Writing this particular novel is Briony's atonement for destroying the lives of both her sister Cecilia and Robbie. The reason behind her guilt is the lie she told as a result of her overactive imagination and desire for events to fit neatly. The mundane truth of what Briony sees at the fountain (an argument) is not nearly as interesting or dramatic a story as the one where she casts Robbie as a sex maniac. Briony changes and alters reality to fit her plot. When she reads Robbie's obscene note to Cecilia and later catches him "attacking" her in the library, this only adds to her conviction that Robbie is an evil and dangerous villain.
Her overdramitising of these events ultimately causes Briony to assume that the only possible person capable of attacking Lola is Robbie. She does not see Robbie attack Lola but believes it was him. Briony cannot see the truth of the situation, that Robbie is her friend and not capable of such a crime. She sees only what fits into her own little story and what is most interesting or dramatic. She has no concept of the consequences of her actions.
Briony fails to grasp that Cecilia and Robbie are more than just material for her writing; her imagination fails her and them as she cannot see what she is doing to real people. This particular event is crucial in the novel. It raises the question of the danger of imagination. Can someone get so caught up in their own fantasies that they lose touch with reality and hurt those around them that they love?
For Briony this is certainly true.
TRUTH AND MEMORY
This theme deals largely with the idea that truth and memory are two seperate ideas. A memory is remembered and therefore subject to change over time - memories cannot be relied upon as truth.

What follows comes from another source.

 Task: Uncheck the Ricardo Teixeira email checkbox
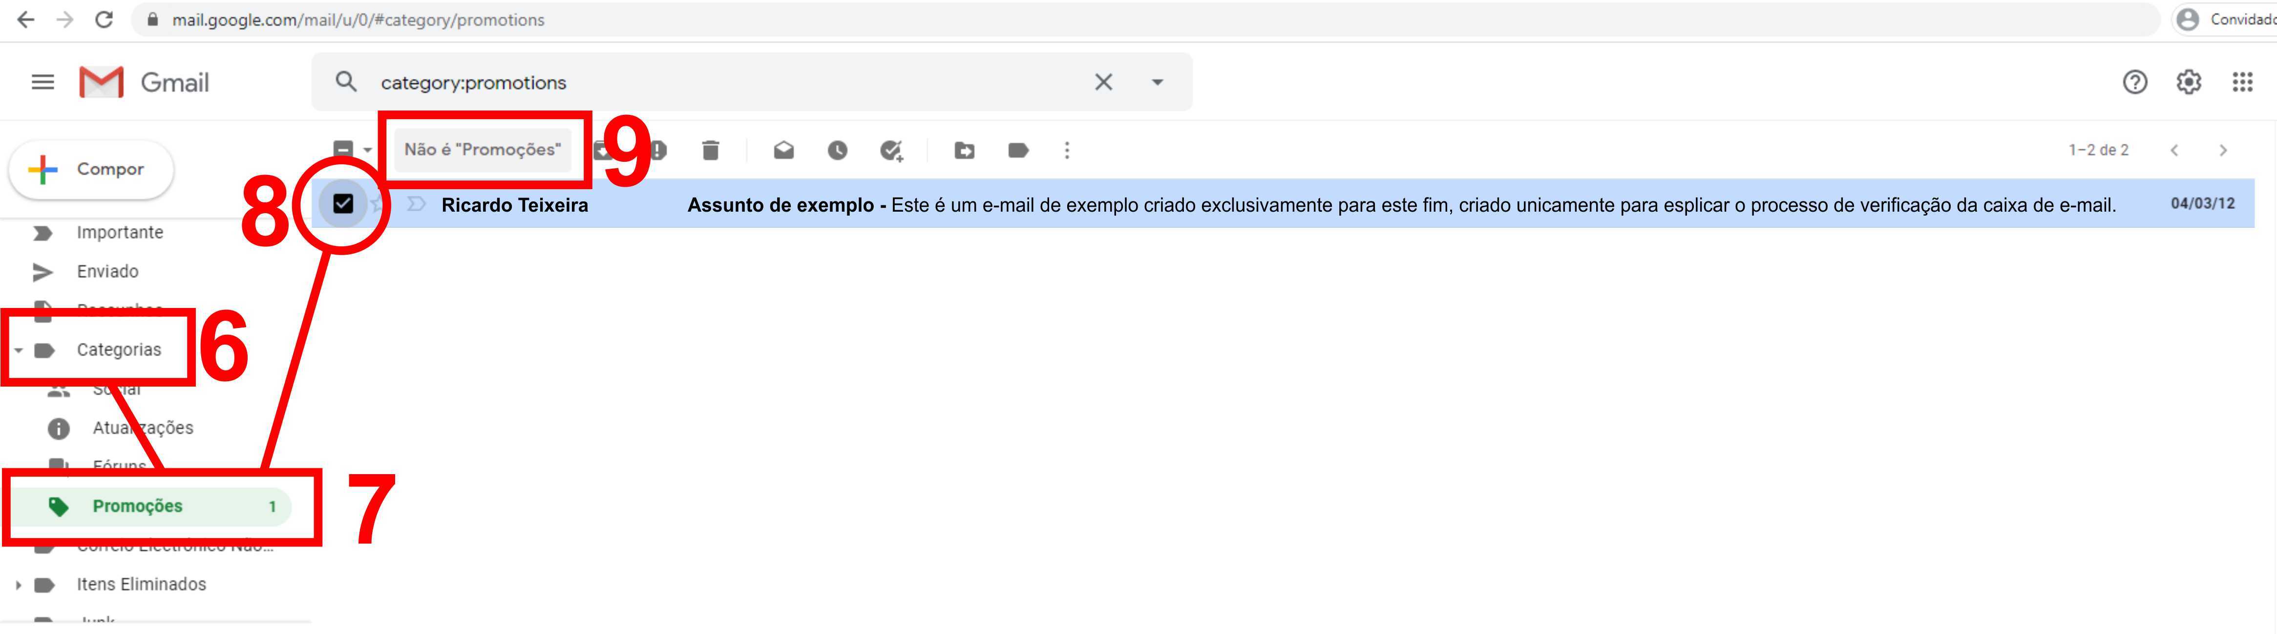coord(343,204)
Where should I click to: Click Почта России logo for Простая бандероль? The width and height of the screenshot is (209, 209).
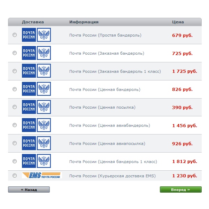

The main action that deals with truth is the accusation of Robbie by Briony. Briony beleives Robbie to be guilty of raping Lola however it is not the truth. It is the truth however that at the time Briony beleived he did. She later finds out otherwise but by that time is too late to make up for her mistake. At the time she is too imature lacks the ability to seperate fact from fiction.
Lola and Paul are undeniably untruthful in that they let Robbie take the blame for their selfish actions. Each has a motive for remaining silent about the truth. Lola would be named a harlot who encourage Paul to take advantage of her. She would have been an outcast in a society that considered sex before marriage an absolute sin. Paul would also have been looked down upon for taking advantage of a young and unmarried girl - particularly ungentlemanlike behaviour.
Another interesting aspect that comes up in the novel is the fact that the older Briony reveals she has Vascular Dementia. This is a degenerative disease which gradually causes the sufferer to lose memory, vocabulary and other mental faculties. This is a particularly cruel fate for Briony but one which she states she almost looks forward too - perhaps so that she will no longer remember the guilt she feels for destroying Robbie and Cecilia's lives. It also raises the question of Briony's reliability as a story teller.
'Atonement' is Briony's account of all the events from 1935 onwards. Briony's disease casts doubt over how much of these events she actually remembers and how accurately?
One other aspect of Truth which is present in the story is the reality of what happened to Robbie and Cecilia. In Briony's story they lead a reasonably happy life after the war and settle down in their own little apartment in Balham. Robbie is badly scarred by the war but at least they have each other. In the epilogue readers learn that this in indeed another of Briony's fictional embelishments. She chose to give the lovers the life they wanted but never had as Robbie and Cecilia were both killed during the war.
This also raises the question as to whether the truth is always what people want to hear. Would readers have been more content in their naive assumption that Robbie and Cecilia lived happily ever after or in the harsh reality of their deaths?